#### Exercise details
Quote the items verbatim, starting from their first line and continuing through the line containing "This screenshot has", with both of those lines included.
===== Dataset entries
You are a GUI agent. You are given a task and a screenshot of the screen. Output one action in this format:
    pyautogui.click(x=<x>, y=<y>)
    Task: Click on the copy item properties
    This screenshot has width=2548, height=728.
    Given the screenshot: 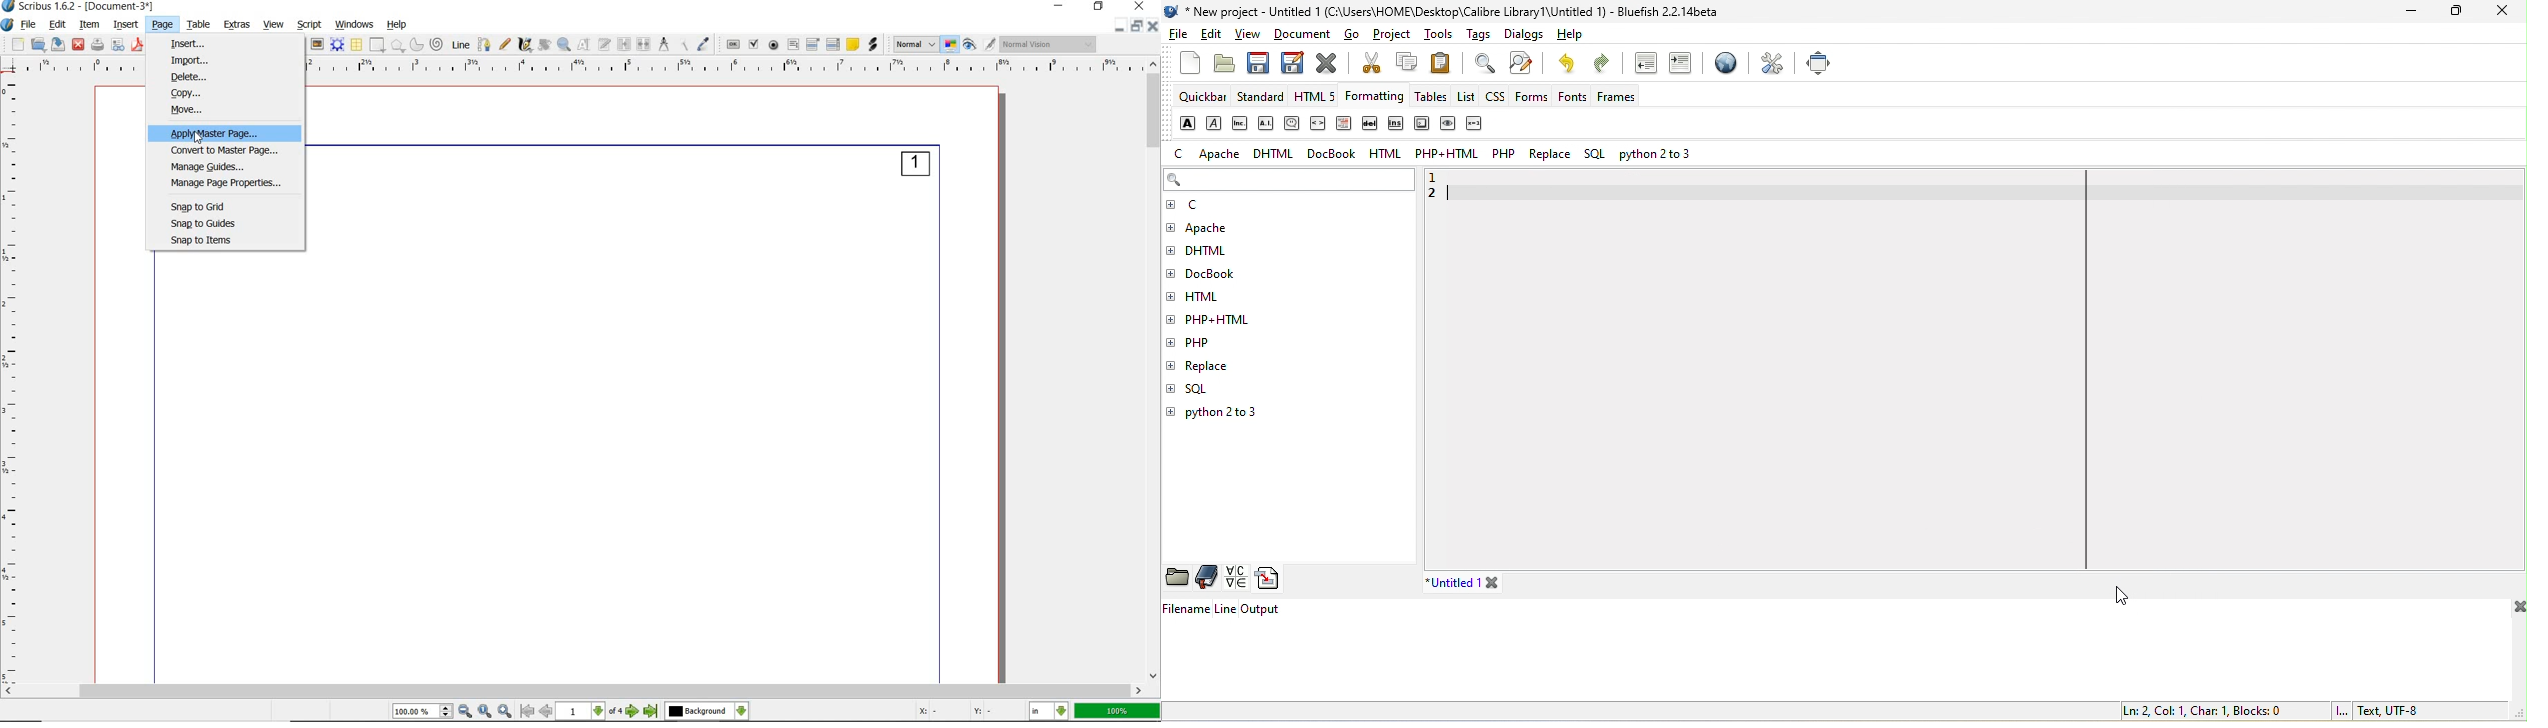 What is the action you would take?
    pyautogui.click(x=683, y=45)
==========
#### Output
You are a GUI agent. You are given a task and a screenshot of the screen. Output one action in this format:
    pyautogui.click(x=<x>, y=<y>)
    Task: Click on the copy item properties
    This screenshot has width=2548, height=728.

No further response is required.